The headline finding
Huxiu (虎嗅) reports that China’s adult-toy market is booming even as surveys point to waning interest in traditional relationships among younger generations. It has been reported that market size has grown steadily since 2019 and topped roughly 1,900 billion yuan in 2024 — a rise of more than 60% from 2019. Another recent industry snapshot reportedly shows 42% of consumers buy sex toys at least once every three months, while only 8.7% have never purchased one.
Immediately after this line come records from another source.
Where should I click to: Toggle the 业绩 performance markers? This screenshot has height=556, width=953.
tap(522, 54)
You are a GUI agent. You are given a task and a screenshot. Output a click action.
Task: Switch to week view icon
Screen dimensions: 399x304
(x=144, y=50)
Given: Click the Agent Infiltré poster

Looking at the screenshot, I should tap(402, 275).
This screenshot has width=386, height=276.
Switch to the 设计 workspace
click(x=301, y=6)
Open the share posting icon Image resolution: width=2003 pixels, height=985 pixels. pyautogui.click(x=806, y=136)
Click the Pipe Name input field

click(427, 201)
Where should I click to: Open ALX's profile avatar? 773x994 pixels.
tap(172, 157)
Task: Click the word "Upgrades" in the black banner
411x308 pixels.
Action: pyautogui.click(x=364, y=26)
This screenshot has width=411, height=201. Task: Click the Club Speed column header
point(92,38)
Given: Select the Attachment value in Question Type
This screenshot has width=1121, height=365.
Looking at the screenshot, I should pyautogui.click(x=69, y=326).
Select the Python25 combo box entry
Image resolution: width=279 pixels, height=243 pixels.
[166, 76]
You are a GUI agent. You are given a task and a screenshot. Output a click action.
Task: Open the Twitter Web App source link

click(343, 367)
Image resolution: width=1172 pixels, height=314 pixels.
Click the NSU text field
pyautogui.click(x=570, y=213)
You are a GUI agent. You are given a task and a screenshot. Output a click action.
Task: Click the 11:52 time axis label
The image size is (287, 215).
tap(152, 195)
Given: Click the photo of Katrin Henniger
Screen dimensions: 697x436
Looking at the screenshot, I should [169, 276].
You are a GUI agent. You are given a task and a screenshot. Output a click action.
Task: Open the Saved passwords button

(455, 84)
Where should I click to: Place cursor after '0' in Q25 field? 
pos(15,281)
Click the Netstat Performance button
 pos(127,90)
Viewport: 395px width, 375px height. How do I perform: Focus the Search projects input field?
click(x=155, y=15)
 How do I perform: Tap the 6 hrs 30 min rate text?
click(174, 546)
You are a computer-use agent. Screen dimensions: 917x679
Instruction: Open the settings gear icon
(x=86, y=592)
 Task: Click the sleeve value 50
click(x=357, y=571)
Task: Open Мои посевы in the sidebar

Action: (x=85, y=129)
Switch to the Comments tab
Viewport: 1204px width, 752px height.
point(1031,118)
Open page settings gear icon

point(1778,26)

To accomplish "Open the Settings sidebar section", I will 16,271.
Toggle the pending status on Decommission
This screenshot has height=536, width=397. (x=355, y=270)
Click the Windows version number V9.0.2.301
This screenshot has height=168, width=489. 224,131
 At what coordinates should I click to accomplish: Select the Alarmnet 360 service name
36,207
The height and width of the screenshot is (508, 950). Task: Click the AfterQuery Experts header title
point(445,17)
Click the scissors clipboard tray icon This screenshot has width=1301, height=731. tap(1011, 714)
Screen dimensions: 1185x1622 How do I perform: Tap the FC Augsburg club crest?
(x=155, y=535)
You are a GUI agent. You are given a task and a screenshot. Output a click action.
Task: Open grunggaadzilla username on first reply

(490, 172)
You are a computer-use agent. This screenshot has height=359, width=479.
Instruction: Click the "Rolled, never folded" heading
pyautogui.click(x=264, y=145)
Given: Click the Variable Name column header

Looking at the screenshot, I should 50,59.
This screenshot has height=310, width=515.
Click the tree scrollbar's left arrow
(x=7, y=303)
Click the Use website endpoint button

Why the market is swelling
Several factors explain the surge. Consumers trade relationship complexity for low-cost, immediate pleasure: a mid-priced toy amortized over dozens of uses costs far less and carries none of the emotional or financial baggage of dating. It has been reported that 58.61% of women in a KnowYourself survey avoid discussing poor sexual experiences with partners, which helps drive demand for private, reliable alternatives. Faster delivery times, the de-stigmatization of sex, and the rise of female-focused brands — some even gaining international notice — have normalized buying and discussing these products.
Bigger social context
This trend sits alongside a wider “low-desire” phenomenon among Chinese youth: lower marriage and fertility intent, greater economic anxiety, and shrinking appetite for long-term commitments. That matters beyond consumer trends. Beijing has for years worried about demographic decline and now promotes policies to boost births and family formation; yet the pivot toward solo, convenience-driven pleasure complicates those aims. So are young people who report lower desire for the opposite sex simply buying lots of sex toys? Not exactly. It’s more accurate to say desire is being privatized and repackaged — redirected from costly social commitments into controllable, immediate forms of satisfaction.